Edward Joseph Collins Jr. (June 29, 1943 – January 29, 2007) was an American government official for the state of Massachusetts, the town of Saugus and the city of Boston. He is the namesake of the Edward J. Collins Jr. Center for Public Management at the University of Massachusetts Boston.

Early life
Collins was born and raised in Hyde Park. He attended Archbishop Williams High School, Boston College, and Boston College Law School.
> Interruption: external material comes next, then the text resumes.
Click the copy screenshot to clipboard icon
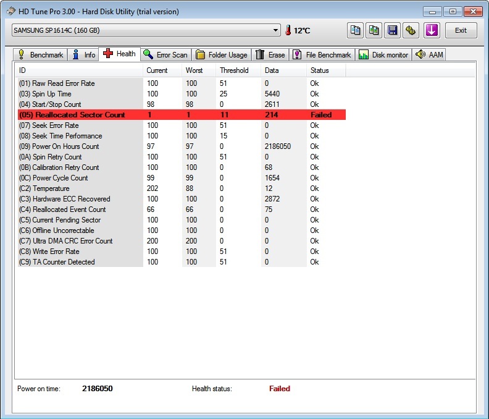This screenshot has width=489, height=419. pyautogui.click(x=374, y=30)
Massachusetts Department of Revenue
In 1978 Collins was named a Deputy Commissioner of the Massachusetts Department of Revenue. He was in charge of the newly created Division of Local Services (DLS), which assisted local officials with the complexities of the recently passed Proposition 2½. He also helped create cutting edge computer technology to help cities and towns set and collect property taxes. In 1987, he received the Massachusetts Taxpayers Foundation Award for Outstanding Service to the Commonwealth. He was succeeded by his protégé and future Secretary of Administration and Finance Leslie Kirwan.

Saugus, Massachusetts
Collins was a 30-year resident of Saugus, Massachusetts. He spent one year as a town meeting member and one term (1977 to 1979) as a member of the Board of Selectmen. He then spent ten years as a member of the Board of Appeals.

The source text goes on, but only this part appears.